Patch 1.7 did something weird to ARC Raiders for me. The mood in Speranza feels different now, runs feel faster, and if you are not messing around with the Vulcano IV you are missing a huge part of the current meta, especially if you like pushing close fights for loot or ARC Raiders Coins cheap upgrades.
Why Vulcano Beats The Old Favourites
I used to swap between Il Toro and whatever assault rifle dropped with decent rolls, just for that satisfying pump and reset. After a while in Dam Battlegrounds and Buried City though, Vulcano IV just pushed everything else out of my loadout. The base Vulcano feels fine, quick enough handling and okay damage, but it does not scare anyone who knows what they are doing. Once you sink the mats into Tier IV, it flips. The fire rate bump plus the reload speed means you are spitting shells so fast that most players do not even track what hit them.
How The Numbers Play Out In Fights
The 30 percent fire rate boost sounds decent on paper, but in matches it feels like you are holding a tiny belt-fed cannon. You burn a mag in under a second, which normally would be a waste, but with a Shotgun Choke III tightening the spread and a Vertical Grip keeping the recoil in line, most of those pellets land. In Dam's tight corridors you just swing a corner, pre-aim chest level, and let it rip.
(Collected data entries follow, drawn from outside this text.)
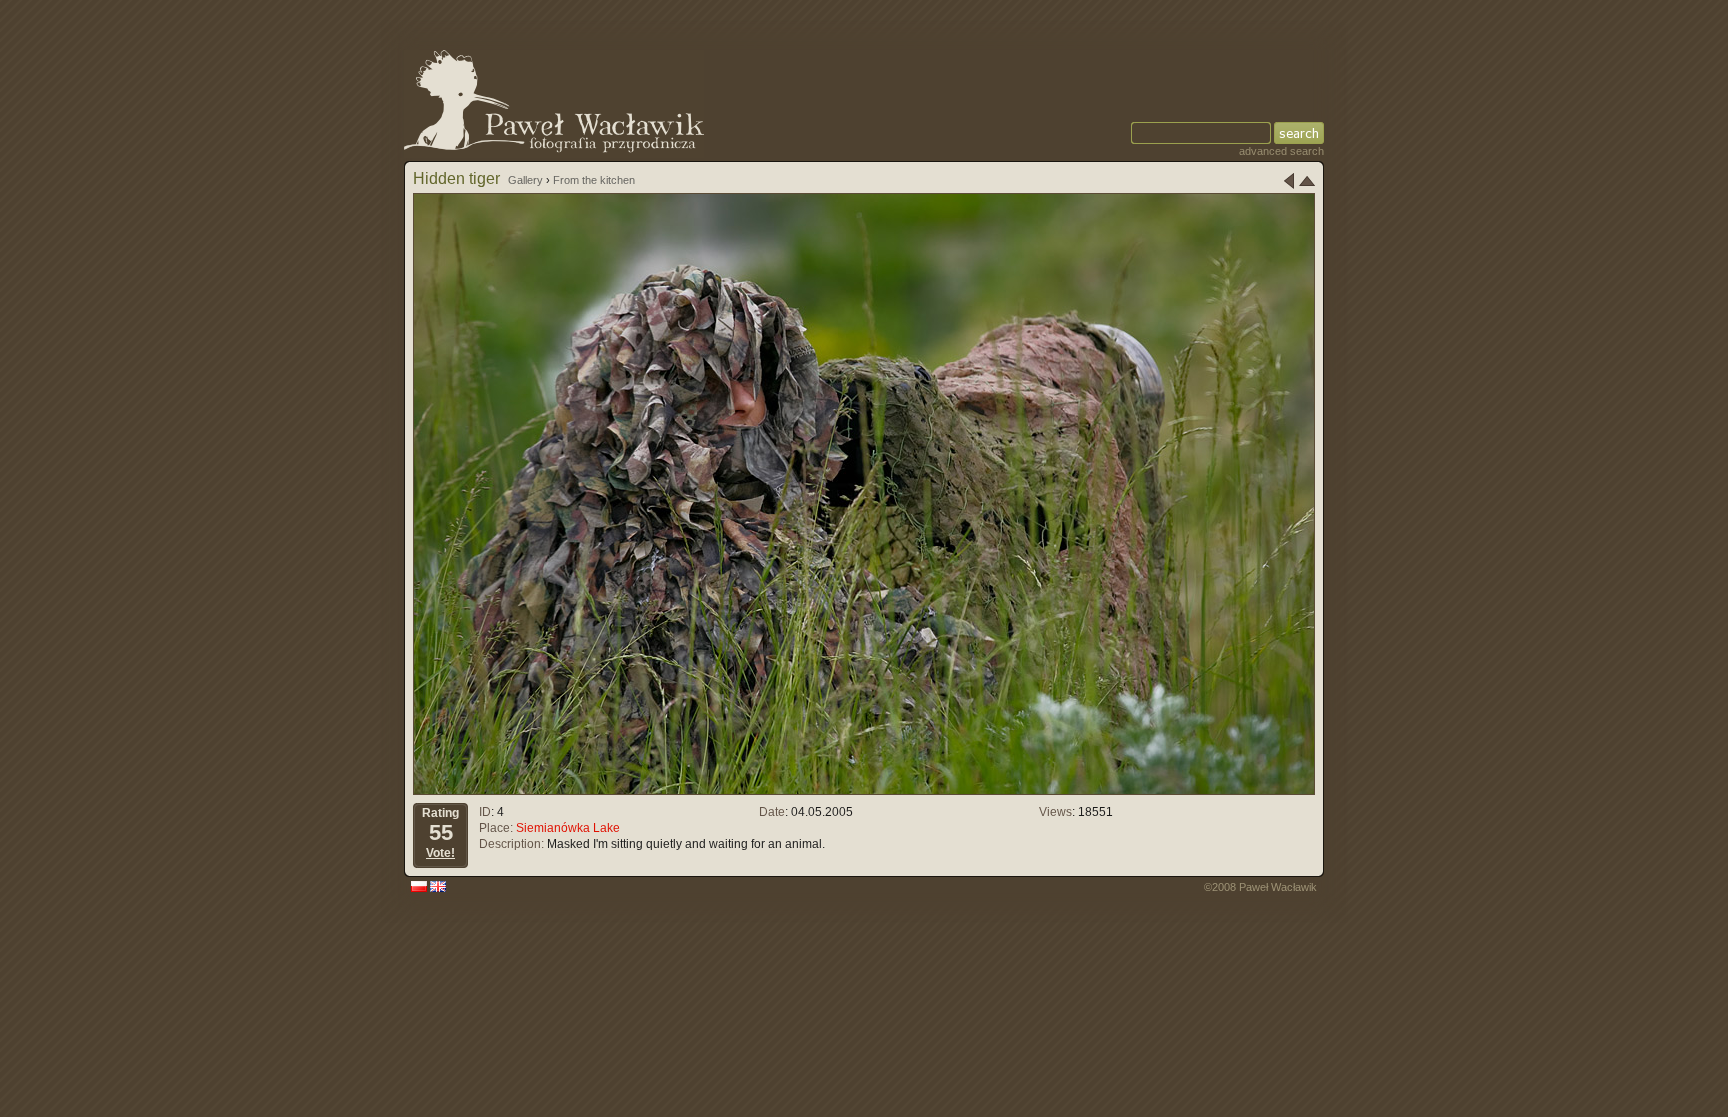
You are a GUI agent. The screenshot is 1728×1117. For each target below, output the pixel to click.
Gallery (525, 180)
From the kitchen (594, 180)
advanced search (1281, 151)
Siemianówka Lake (568, 828)
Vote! (440, 853)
I have pushed trios sitting on zipline angles, cracked the shield up front, and dropped the second guy before the third even hit full ADS. You still need to respect armor: Hornets and chunky mechs are not melting in one trigger pull, and low armor pen means you have to prep targets first, but against light Raiders the time to kill feels almost unfair.
Mixing PvP And PvE Without Swapping Builds
In PvE the shotgun keeps the same personality. Grunts, wasps, and anything that tries to rush a choke point just fall over if you manage your spacing. Soloing bigger enemies is where the gun shows its limits, as the pellets do not bite through plating the way you would like. That is why most people I see running it pair it with something like a Renegade or another solid mid-range option. You clear trash with Vulcano, then swap to chip armor on elites or work objectives from a safer angle. Over my last few sessions I have had more clean extracts running that simple two-gun setup than any of the complicated min-max builds I tried before.
Skipping The Grind And Staying Ahead Of Nerfs
The awkward part is getting the blueprints and the heavy parts in the first place. Some nights you farm half a dozen raids, only to lose it all on one bad rotate or a third party at extraction, and that gets old fast. A lot of players I run into are straight up honest about it now: they grab a couple of blueprint bundles and key components from sites like u4gm so they can stop living in low-tier runs and actually play the build they want instead of the one they can afford at the moment.